I have come up with a moderately complex solution to a particular use case that I have and am posting it here in case it is useful to someone else, and to get suggestions on how to improve it.

The problem:

I have a large number of files that are accessed infrequently and stored off-line on DVD-Rs. I need to keep track of which files are on which disc so that when I want a file I can find it.

The solution:

I currently keep a text file to track which files are on which discs. I would like to organize all the files in a proper filesystem using git annex, allowing me better organization and the ability to keep some smaller related files online near the annexed large files.


1) Easily locate the DVD-R containing any specific offline file

This is easily taken care of with git annex whereis

2) Automatically de-duplicate stored files with the same contents

This is taken care of with one of the hash backends (E.G. SHA256)

3) The DVD-Rs still need to be usable without git or git-annex (E.G. The stored files should retain their normal human readable names)

This requirement rules out dir and rsync special remotes, they store the files named according to their hash. I have settled on making each disc a separate repo which will satisfy this requirement.

Future goals:

4) Easily incorporate the current DVD-Rs into the new system

I haven't found a way to fulfill this goal yet. I have some convoluted ideas, but nothing so easy as mount disc, run git annex command.

The solution in detail

Suppose you have the following tree:


You want to store thing1 on disc1 and thing2 on disc2, but you'd like to keep the descriptions online because they are small and useful for figuring out which thing you want later.

1) Create the main repo and annex the files:

cd ~/mainrepo
git init
git annex init mainrepo
git annex add .
git commit -m 'added files'

2) Create two new unrelated repos and populate them with their respective data and annex:

cd /tmp
mkdir disc1repo disc2repo
cd disc1repo
cp ~/mainrepo/thing1/* .
git init
git annex init disc1
git annex add .
git commit -m 'added files'
cd ../disc2repo
cp ~/mainrepo/thing2/* .
git init
git annex init disc2
git annex add .
git commit -m 'added files'

3) This is optional, but after annexing the files in these new repos, I replace the symlinks pointing into to the .git/annex/objects/ directory with hard links.
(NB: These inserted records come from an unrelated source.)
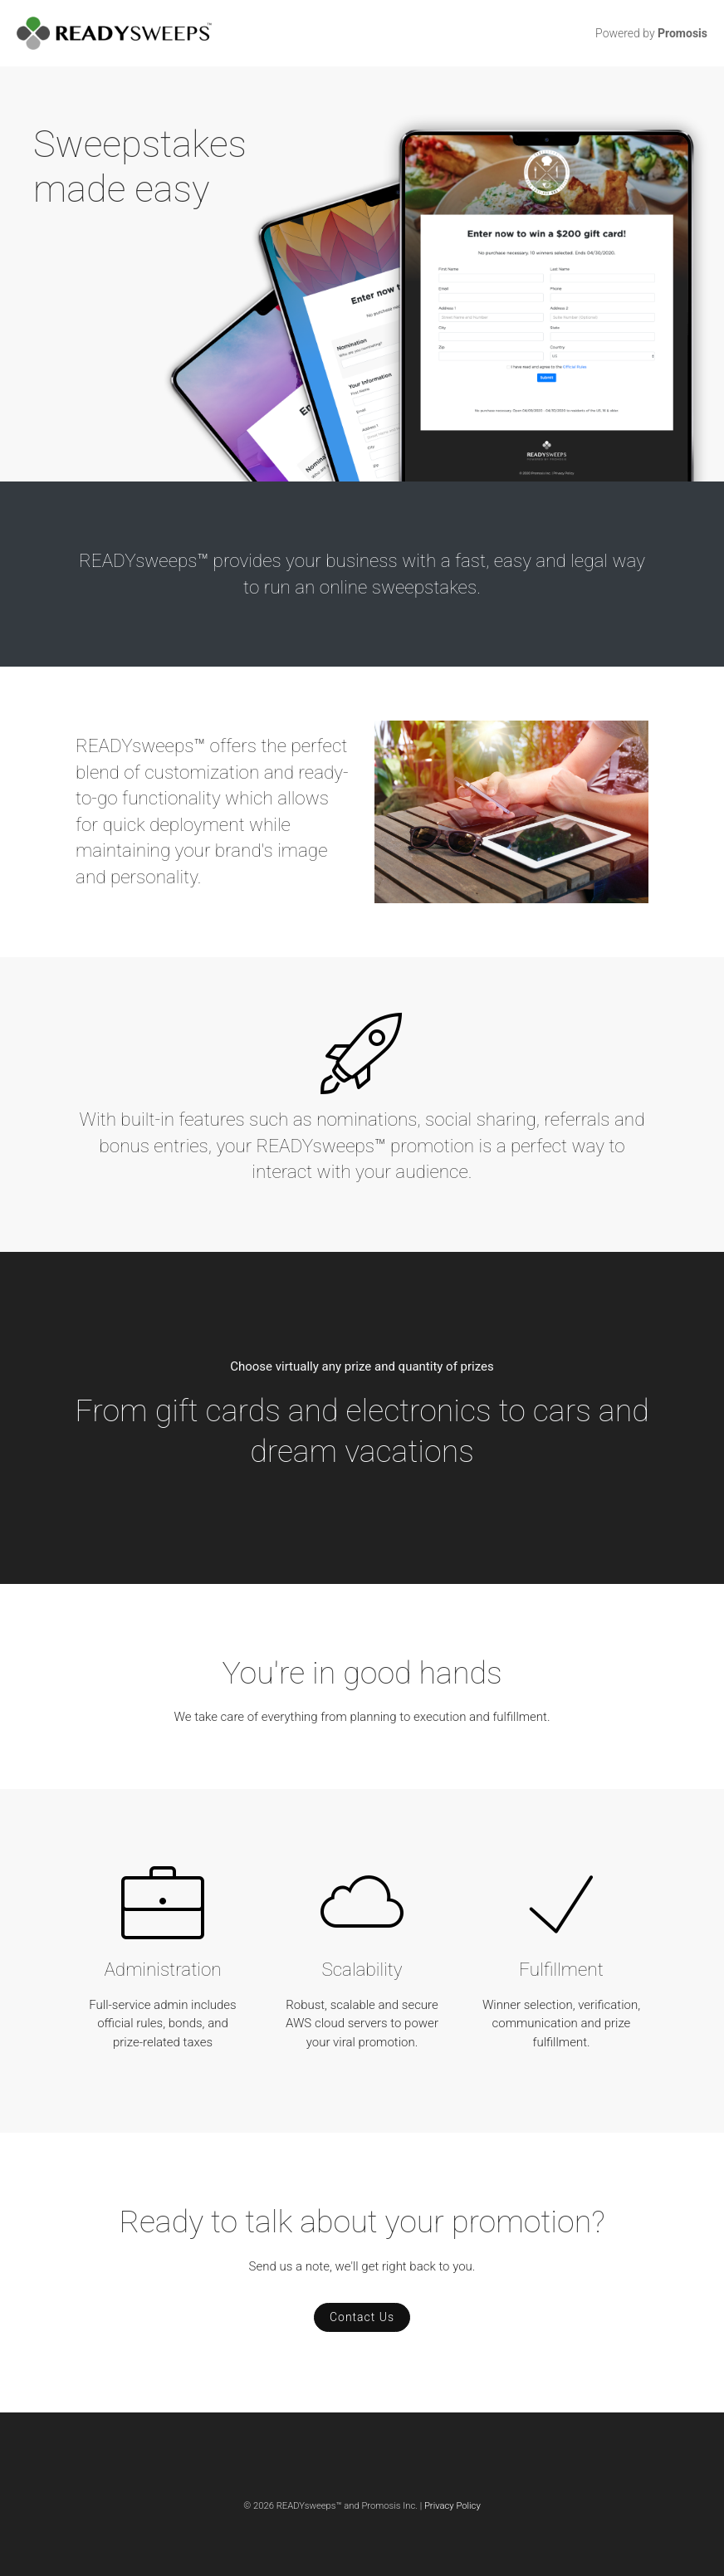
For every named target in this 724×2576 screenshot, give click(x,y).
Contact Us (362, 2317)
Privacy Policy (452, 2505)
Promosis (682, 33)
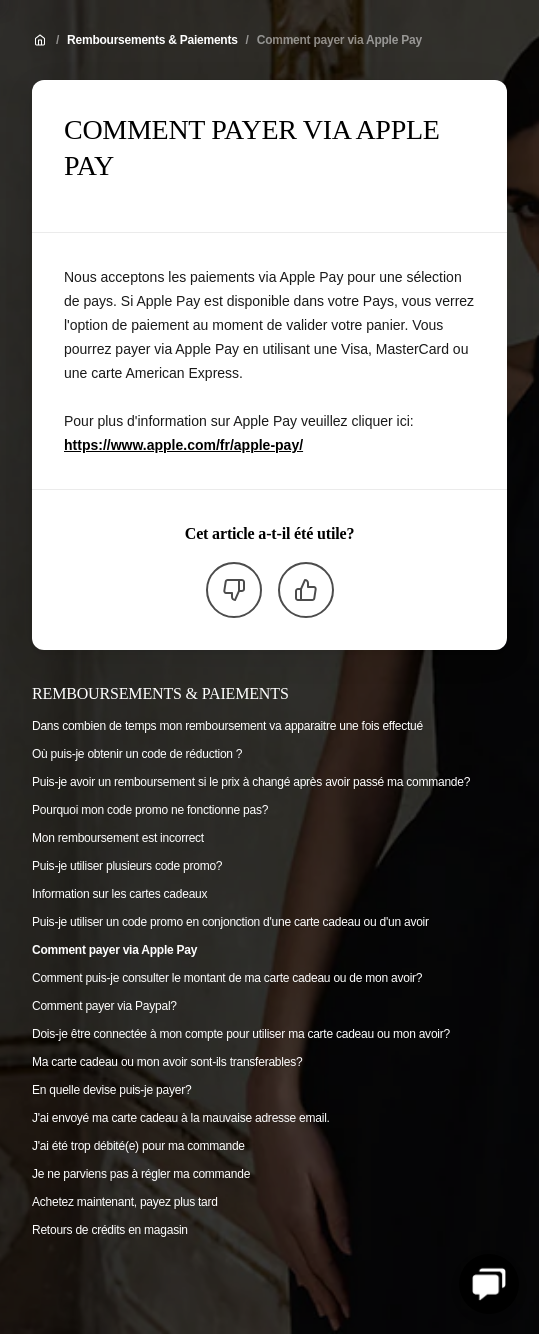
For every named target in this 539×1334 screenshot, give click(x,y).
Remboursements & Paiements (152, 40)
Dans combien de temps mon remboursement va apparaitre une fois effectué (227, 726)
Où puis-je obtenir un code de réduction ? (137, 754)
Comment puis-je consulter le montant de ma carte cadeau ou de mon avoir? (227, 978)
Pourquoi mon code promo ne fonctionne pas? (150, 810)
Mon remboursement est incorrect (118, 838)
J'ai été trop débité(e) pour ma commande (138, 1146)
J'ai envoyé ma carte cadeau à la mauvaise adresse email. (181, 1118)
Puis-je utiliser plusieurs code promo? (127, 866)
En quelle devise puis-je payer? (111, 1090)
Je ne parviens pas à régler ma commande (141, 1174)
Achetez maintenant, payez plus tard (125, 1202)
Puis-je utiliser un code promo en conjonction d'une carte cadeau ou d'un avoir (230, 922)
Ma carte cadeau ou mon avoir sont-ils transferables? (167, 1062)
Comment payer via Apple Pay (339, 40)
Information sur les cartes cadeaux (119, 894)
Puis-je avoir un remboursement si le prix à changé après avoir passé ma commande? (251, 782)
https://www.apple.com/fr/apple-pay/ (183, 445)
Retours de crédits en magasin (110, 1230)
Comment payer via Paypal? (104, 1006)
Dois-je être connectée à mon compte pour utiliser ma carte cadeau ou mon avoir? (241, 1034)
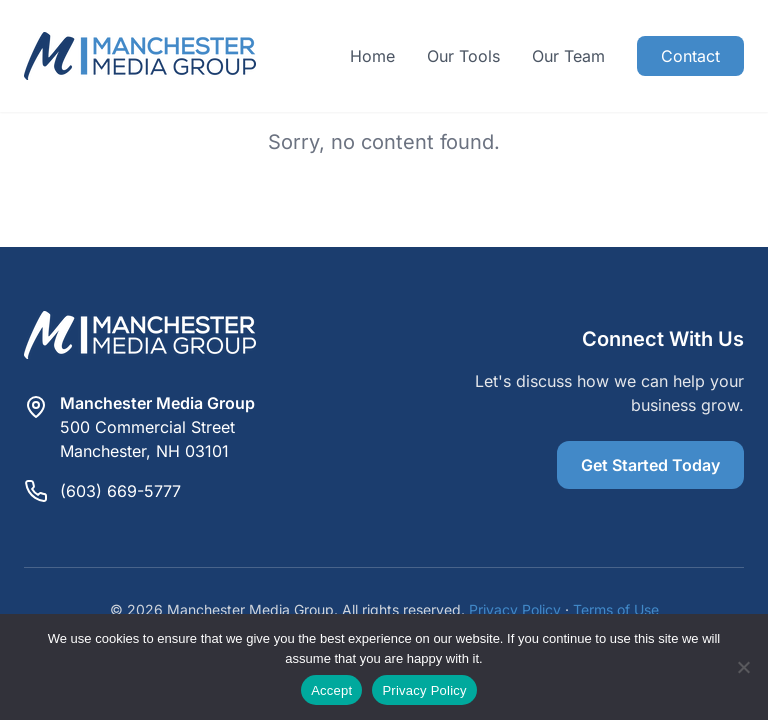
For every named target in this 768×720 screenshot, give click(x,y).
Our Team (568, 56)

This makes the DVD-Rs usable from operating systems that can't deal with symlinks. (mkisofs handles hard links correctly)

cd /tmp
find disc1repo/ disc2repo/ -type l -execdir sh -c "mv -iv {} {}.symlink && ln -L {}.symlink {} && rm {}.symlink" \;

4) Burn these repos onto DVD-Rs:

cd /tmp
#make isos
mkisofs -volid disc1 -rational-rock -joliet -joliet-long -udf -full-iso9660-filenames -iso-level 3 -o disc1.iso disc1repo/
mkisofs -volid disc2 -rational-rock -joliet -joliet-long -udf -full-iso9660-filenames -iso-level 3 -o disc2.iso disc2repo/
#burn the isos (untested command)
cdrecord -v -dao disc1.iso
cdrecord -v -dao disc2.iso

5) Mount the DVD-Rs and add as a remote and fetch, then drop from the mainrepo:

cd ~/mainrepo
mount /mnt/cdrom
git remote add disc1 /mnt/cdrom
git fetch disc1
git annex drop thing1/thing1.bin
umount /mnt/cdrom
mount /mnt/cdrom
git remote add disc2 /mnt/cdrom
git fetch disc2
git annex drop thing2/thing2.bin
umount /mnt/cdrom

6) Enjoy! You can now find out what disc things are on simply using git annex whereis, and you can git annex get them or simply use them directly from the disc.

I'd appreciate any comments and helpful suggestions. Especially how to simplify the process or easily integrate all the things I already have stored on discs.

Maybe it would be possible to create a special remote using the hooks for the DVD-Rs.

Even though it is a bit tedious and complicated, the current process could be automated using a script.